Ancient War Tricks and Mathematics

Quanta Magazine has an interesting article about how an ancient Chinese warfare technique is used in mathematics today, including making predictions for…comets? Check out the article here.

BADGING:

Read the article linked above.

Then, answer the following questions.

1. One of the first scenarios in the article states: “In a morning drill you ask your soldiers to line up in rows of five. You note that you end up with three soldiers in the last row.” Make a list of the first 10 possible number of soldiers that could fit this arrangement.
2. One of the next scenarios in the article states: “...then you have them re-form in rows of eight, which leaves seven in the last row.” Make a list of the first 10 possible number of soldiers that could fit this arrangement.
3. The third scenario in the article states: “…and then rows of nine (soldiers), which leaves two (soldiers in the last row).” Make a list of the first 10 possible number of soldiers that could fit this arrangement.
4. Explain how, once you found the first number shared by each of the three lists above, you could “jump ahead” to the next number shared by each of the three lists.
5. Define the term “pairwise coprime“. Give an example of two numbers that are pairwise coprime.

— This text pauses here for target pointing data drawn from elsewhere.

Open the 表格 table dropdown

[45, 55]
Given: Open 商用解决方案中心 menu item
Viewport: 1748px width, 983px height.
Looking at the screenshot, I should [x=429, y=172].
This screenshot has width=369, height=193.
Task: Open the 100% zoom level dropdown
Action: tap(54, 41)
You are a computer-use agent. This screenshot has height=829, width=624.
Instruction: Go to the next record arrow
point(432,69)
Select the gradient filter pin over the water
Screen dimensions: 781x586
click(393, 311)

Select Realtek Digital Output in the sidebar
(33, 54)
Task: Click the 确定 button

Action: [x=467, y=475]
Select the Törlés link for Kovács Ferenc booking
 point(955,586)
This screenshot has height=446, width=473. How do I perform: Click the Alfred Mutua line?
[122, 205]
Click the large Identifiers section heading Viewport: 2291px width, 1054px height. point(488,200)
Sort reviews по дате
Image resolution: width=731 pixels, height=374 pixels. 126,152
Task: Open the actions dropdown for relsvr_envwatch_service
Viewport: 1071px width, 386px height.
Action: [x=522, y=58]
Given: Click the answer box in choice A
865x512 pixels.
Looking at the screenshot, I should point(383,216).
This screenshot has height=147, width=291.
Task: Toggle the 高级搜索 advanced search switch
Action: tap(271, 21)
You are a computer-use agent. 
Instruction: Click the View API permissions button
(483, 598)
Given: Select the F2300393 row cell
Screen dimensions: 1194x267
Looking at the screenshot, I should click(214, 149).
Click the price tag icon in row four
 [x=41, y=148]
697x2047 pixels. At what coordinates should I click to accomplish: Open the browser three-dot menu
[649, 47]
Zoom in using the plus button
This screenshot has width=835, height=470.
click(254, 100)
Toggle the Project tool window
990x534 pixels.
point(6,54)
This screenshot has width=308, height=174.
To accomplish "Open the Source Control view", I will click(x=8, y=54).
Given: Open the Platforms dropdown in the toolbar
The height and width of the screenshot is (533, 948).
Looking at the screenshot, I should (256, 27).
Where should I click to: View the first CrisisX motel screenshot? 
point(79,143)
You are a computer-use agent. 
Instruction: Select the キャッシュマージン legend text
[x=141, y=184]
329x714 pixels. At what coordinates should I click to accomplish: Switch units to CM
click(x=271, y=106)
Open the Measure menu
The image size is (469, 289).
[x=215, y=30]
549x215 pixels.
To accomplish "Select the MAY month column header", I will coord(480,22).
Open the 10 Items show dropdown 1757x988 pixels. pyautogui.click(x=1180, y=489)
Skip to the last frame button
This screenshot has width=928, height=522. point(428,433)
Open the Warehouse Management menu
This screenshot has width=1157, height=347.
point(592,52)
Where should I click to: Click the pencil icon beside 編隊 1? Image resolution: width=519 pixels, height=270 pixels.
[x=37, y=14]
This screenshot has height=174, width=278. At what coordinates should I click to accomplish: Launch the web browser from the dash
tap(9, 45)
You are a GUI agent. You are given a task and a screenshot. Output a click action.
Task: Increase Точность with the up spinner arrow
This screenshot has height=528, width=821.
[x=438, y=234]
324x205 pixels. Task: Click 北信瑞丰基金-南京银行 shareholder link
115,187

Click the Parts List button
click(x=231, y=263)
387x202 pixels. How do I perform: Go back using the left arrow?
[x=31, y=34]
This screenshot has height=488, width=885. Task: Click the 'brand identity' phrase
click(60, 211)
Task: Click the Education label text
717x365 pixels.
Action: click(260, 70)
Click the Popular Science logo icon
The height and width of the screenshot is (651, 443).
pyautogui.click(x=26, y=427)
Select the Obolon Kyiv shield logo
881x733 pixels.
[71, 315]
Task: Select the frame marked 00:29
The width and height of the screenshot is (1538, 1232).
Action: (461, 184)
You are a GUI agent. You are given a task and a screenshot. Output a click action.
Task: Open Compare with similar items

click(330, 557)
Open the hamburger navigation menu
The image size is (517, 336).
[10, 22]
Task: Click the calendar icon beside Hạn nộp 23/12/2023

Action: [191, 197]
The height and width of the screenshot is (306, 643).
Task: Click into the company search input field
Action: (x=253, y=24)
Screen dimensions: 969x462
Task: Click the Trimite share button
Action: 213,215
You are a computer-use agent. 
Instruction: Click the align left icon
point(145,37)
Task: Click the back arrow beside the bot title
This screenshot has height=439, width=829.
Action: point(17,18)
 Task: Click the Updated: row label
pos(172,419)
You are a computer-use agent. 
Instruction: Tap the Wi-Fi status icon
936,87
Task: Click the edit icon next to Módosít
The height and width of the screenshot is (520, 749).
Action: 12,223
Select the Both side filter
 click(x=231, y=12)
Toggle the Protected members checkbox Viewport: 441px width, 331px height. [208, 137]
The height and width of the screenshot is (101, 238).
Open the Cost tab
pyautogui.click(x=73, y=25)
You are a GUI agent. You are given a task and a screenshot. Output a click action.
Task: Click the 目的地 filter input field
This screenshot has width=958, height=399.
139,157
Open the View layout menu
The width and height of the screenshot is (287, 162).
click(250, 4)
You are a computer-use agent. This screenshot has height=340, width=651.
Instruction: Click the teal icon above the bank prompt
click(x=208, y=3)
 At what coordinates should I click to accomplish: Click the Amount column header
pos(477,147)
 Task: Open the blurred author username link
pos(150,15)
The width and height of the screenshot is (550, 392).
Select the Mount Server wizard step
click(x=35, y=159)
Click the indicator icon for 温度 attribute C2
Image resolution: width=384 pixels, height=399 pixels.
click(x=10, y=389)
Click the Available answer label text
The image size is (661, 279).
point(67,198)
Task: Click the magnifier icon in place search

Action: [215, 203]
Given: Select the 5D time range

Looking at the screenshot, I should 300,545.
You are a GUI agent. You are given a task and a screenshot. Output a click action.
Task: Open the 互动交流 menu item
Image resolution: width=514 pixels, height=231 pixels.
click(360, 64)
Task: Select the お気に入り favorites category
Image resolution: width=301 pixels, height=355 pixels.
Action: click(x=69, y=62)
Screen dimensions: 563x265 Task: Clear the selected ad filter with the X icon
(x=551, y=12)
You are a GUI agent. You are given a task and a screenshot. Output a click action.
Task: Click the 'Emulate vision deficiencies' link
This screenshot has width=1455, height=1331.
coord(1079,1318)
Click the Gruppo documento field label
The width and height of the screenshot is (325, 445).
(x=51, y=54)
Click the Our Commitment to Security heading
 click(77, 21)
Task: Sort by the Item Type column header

Why Does Voting Take So Long? Math and Racism.

There’s been a lot of attention paid to the amount of time it takes to vote in this 2020 Election recently. Turns out the main reasons are math and racism. WIRED can explain more.

BADGING:
Read the WIRED article linked above. Answer the following questions in a few sentences each.

1. There are a number of variables (reasons) that can explain why some polling places have a long wait time. List some of them here, and give an explanation for one of them.
2. There are a few variables (reasons) that researchers surprisingly discovered did NOT have any effect on the wait time or not. List them here, and for one of the reasons explain why it might be a surprising discovery.
3. How could a better understanding of societal racism lead to decreased wait times in some voting locations?
4. Visit THIS LINK (this was created by the mathematician mentioned in the WIRED article to help visualize wait times at polling locations). This year, Mr. Bezaire waited for exactly 1 hour to vote, between 2 and 3 pm in the afternoon. Play with the variables on this graph to come up with any scenario that makes this wait time possible. Explain the variables required to make this happen.

How NASA uses Origami

Did you know that the ancient Japanese art of paper folding (origami) is mathematical in nature?  Did you know that NASA actually uses origami when designing spacecrafts?  Watch the video above to learn more!

BADGING:

Watch the video above.  In a short paragraph, summarize how NASA uses origami when designing spacecrafts.  Then, visit THIS PAGE of origami instructions to create any flower of your choice (if you don’t have suitable origami paper, Mr. Bezaire has some you can borrow).  Include a picture of this origami creation in your Badge Google Doc.  Then, write a second paragraph that describes different mathematical properties/ideas/concepts that you saw and experienced while making your origami creation.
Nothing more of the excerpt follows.